ACTIVITY> The copy must run from the line containing "Image resolution: width=1600" through the final line of the records, both included, exactly as written. It should contain no pictures.

AVAILABLE RECORDS>
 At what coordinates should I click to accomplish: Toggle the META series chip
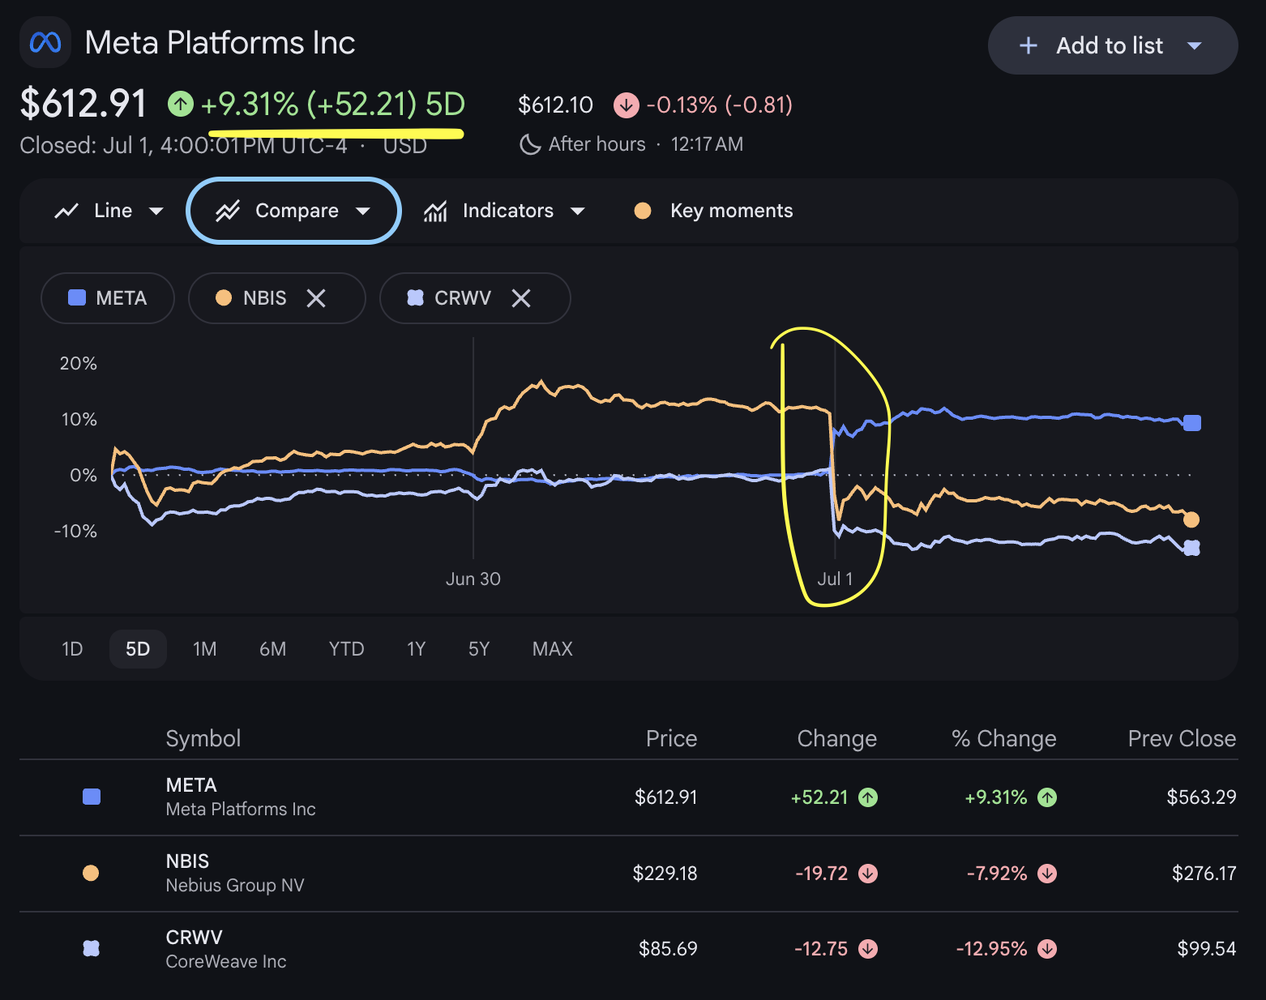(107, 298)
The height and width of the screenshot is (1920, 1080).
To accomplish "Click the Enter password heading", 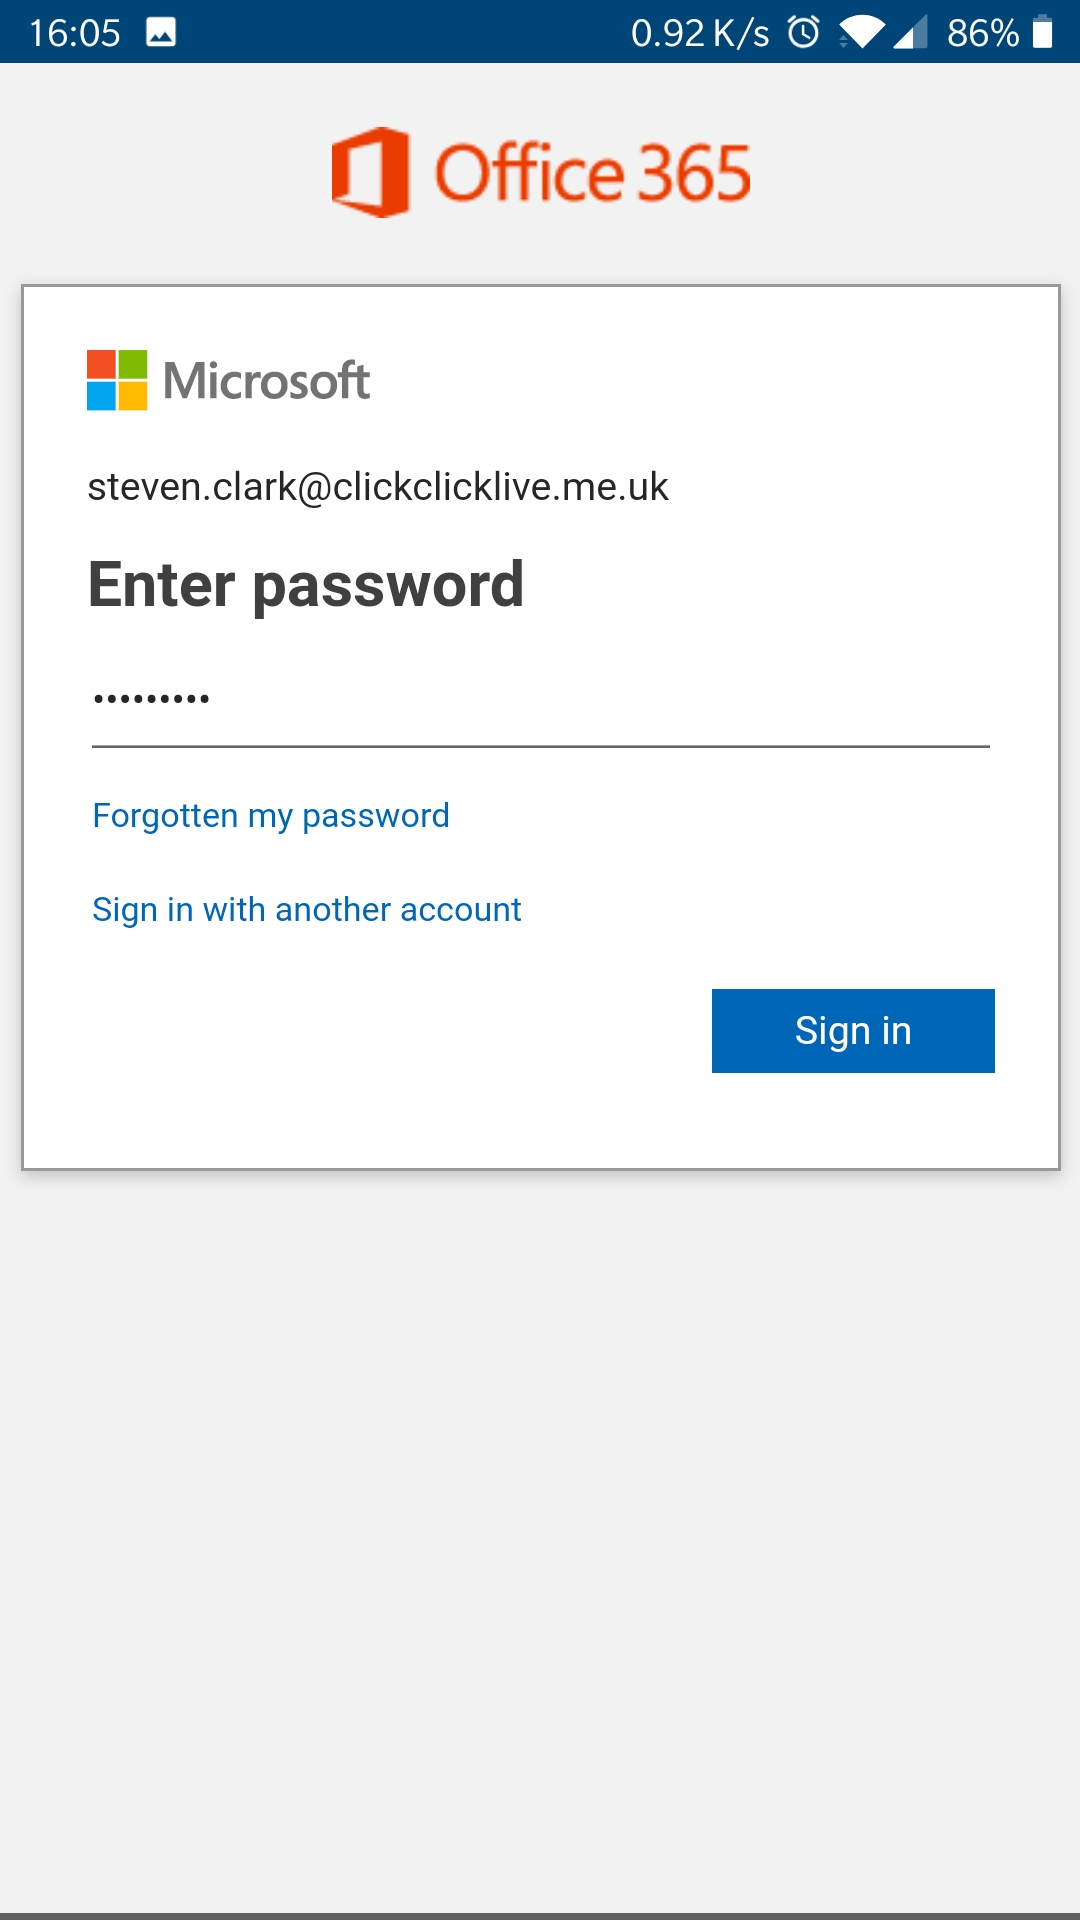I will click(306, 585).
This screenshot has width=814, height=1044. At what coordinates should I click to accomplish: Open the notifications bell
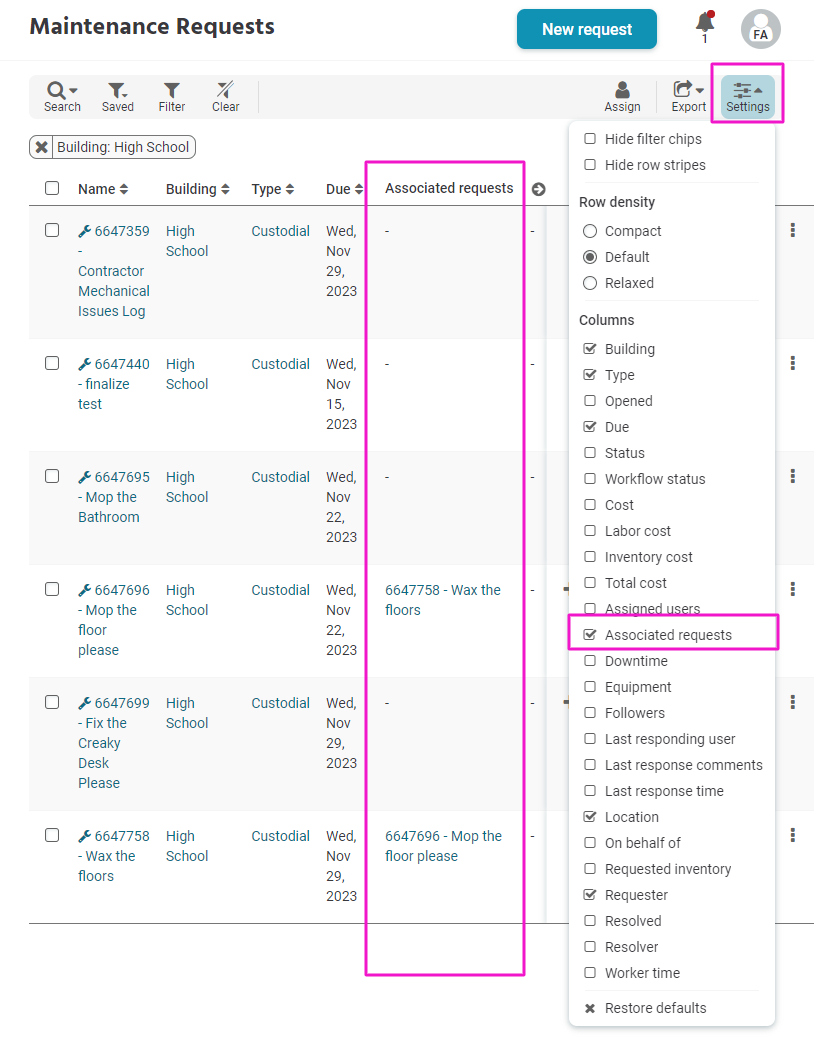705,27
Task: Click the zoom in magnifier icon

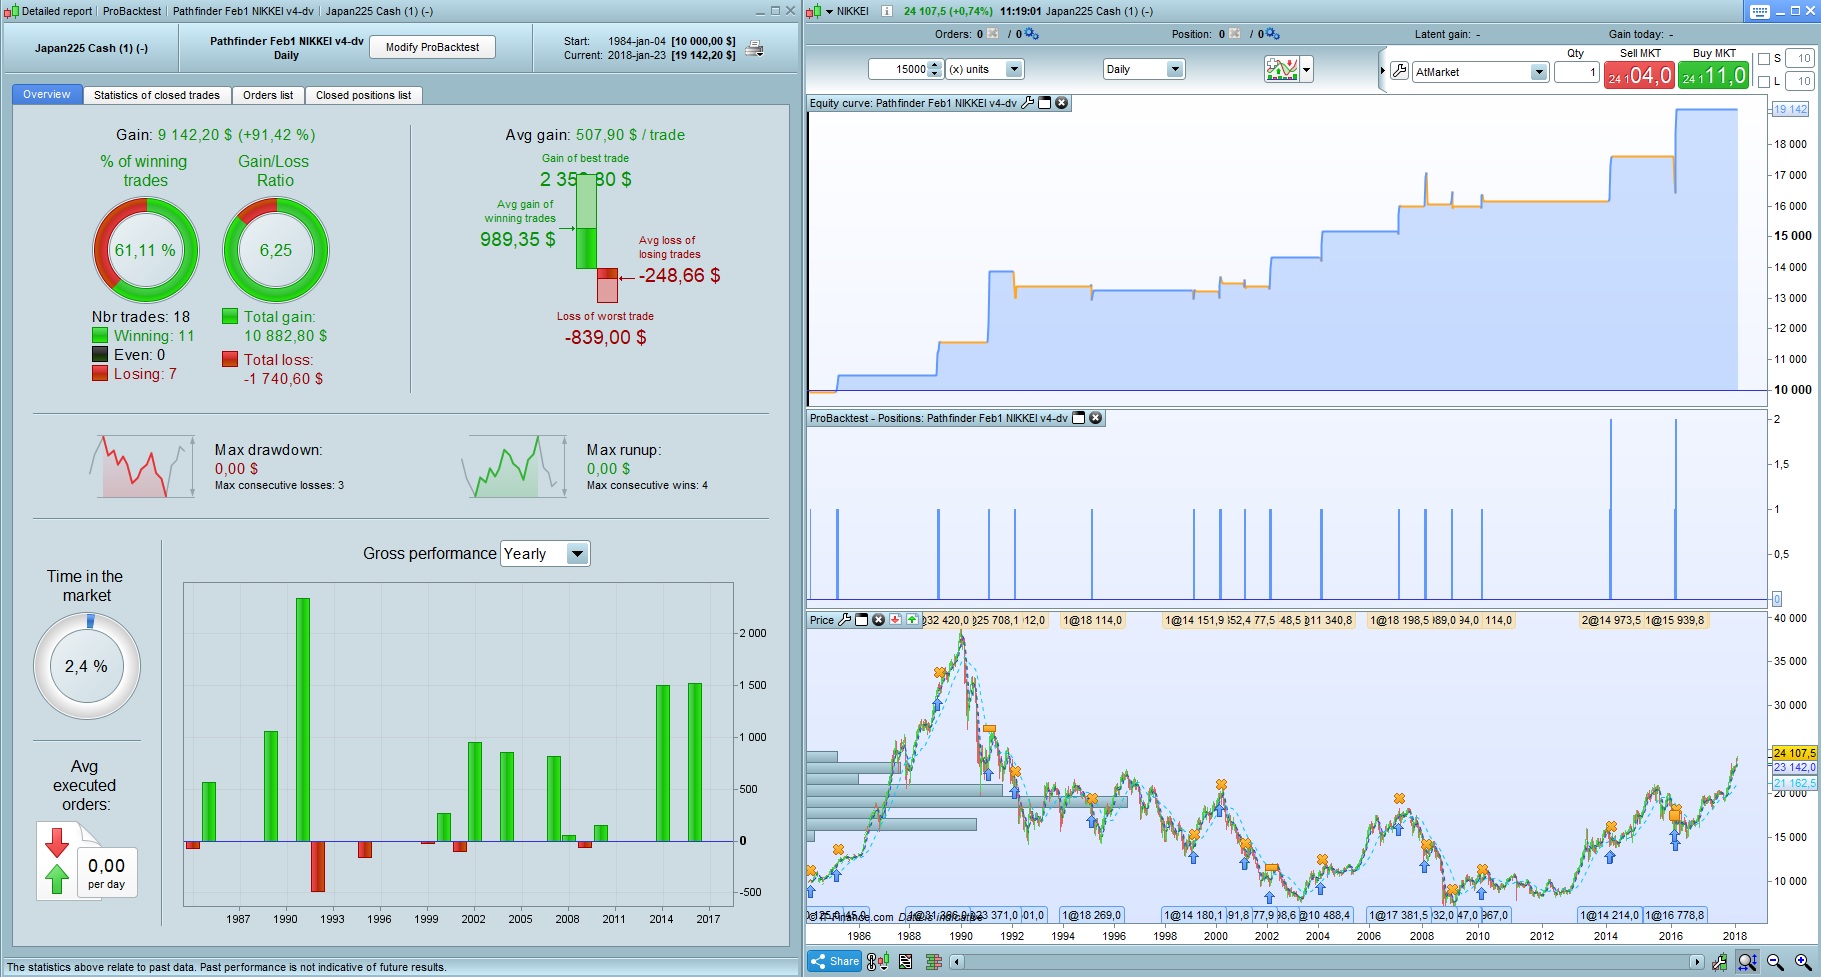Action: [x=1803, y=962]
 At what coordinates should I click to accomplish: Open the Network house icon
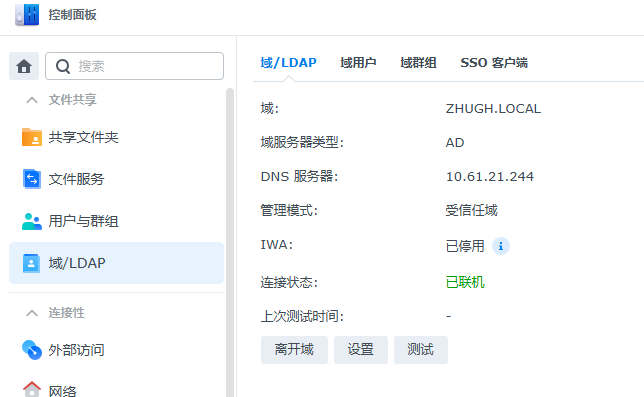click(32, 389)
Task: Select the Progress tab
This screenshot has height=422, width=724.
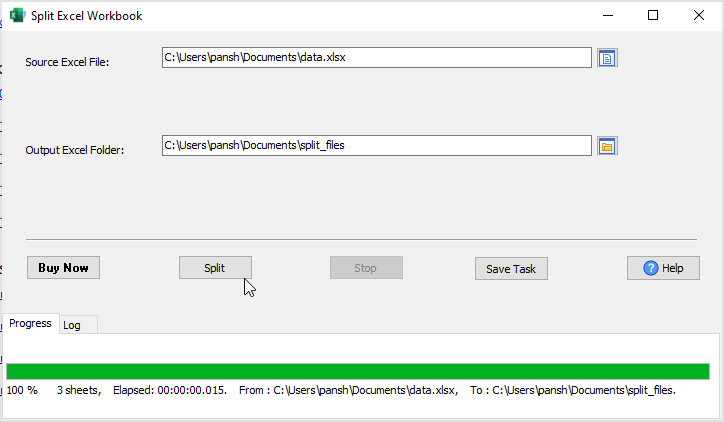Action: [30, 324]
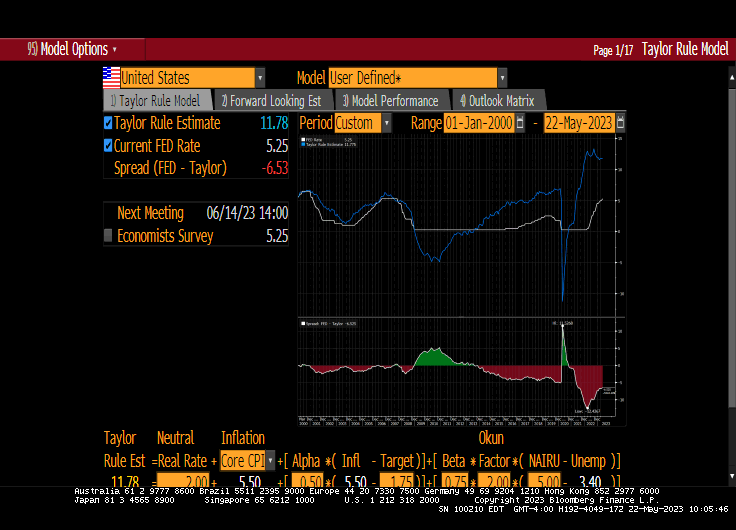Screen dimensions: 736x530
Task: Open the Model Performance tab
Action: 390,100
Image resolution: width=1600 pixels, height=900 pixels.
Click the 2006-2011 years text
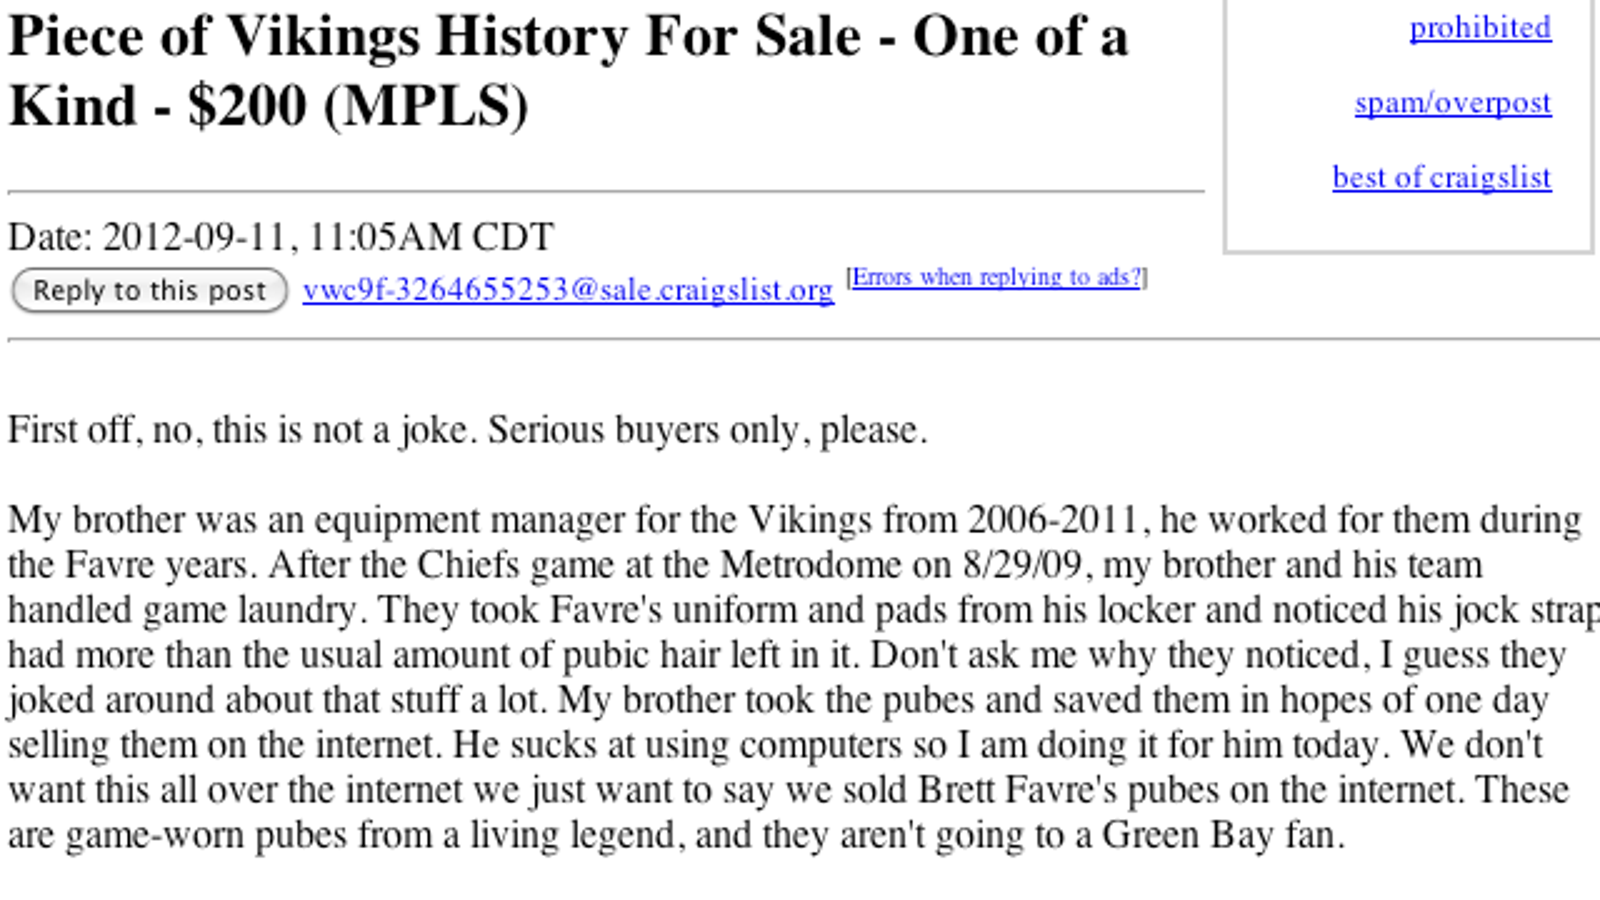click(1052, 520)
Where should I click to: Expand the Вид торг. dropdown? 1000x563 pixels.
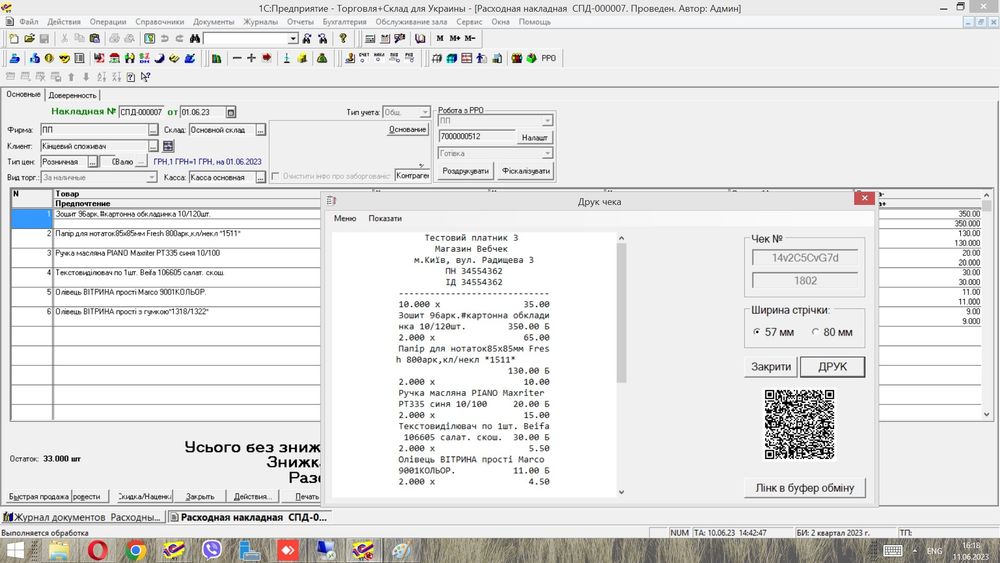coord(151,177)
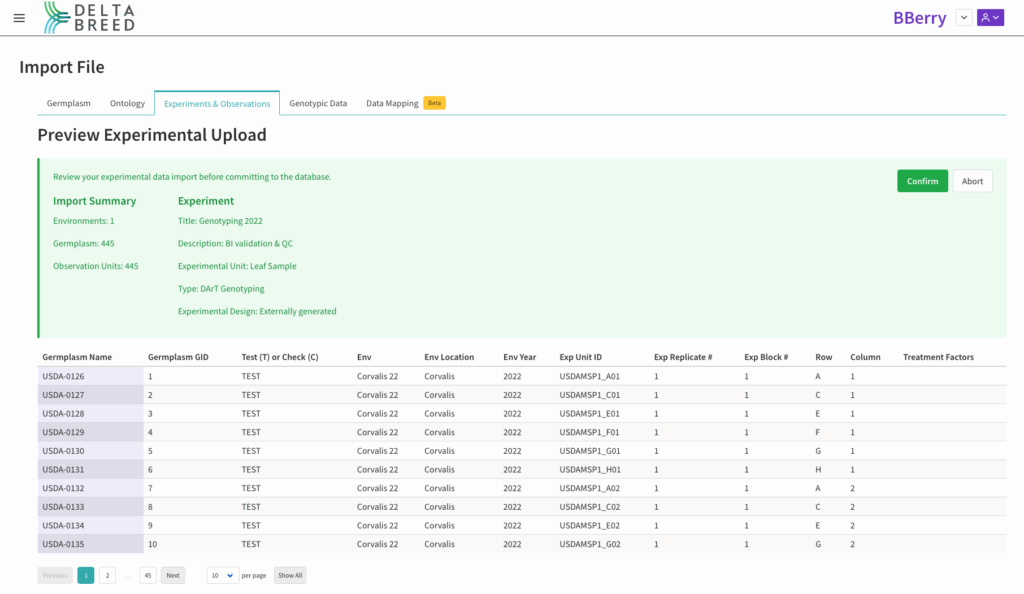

EXERCISE RESPONSE>
Image resolution: width=1600 pixels, height=900 pixels.
Click the 2006-2011 years text
click(1052, 520)
Where should I click to: Expand the Вид торг. dropdown? 1000x563 pixels.
coord(151,177)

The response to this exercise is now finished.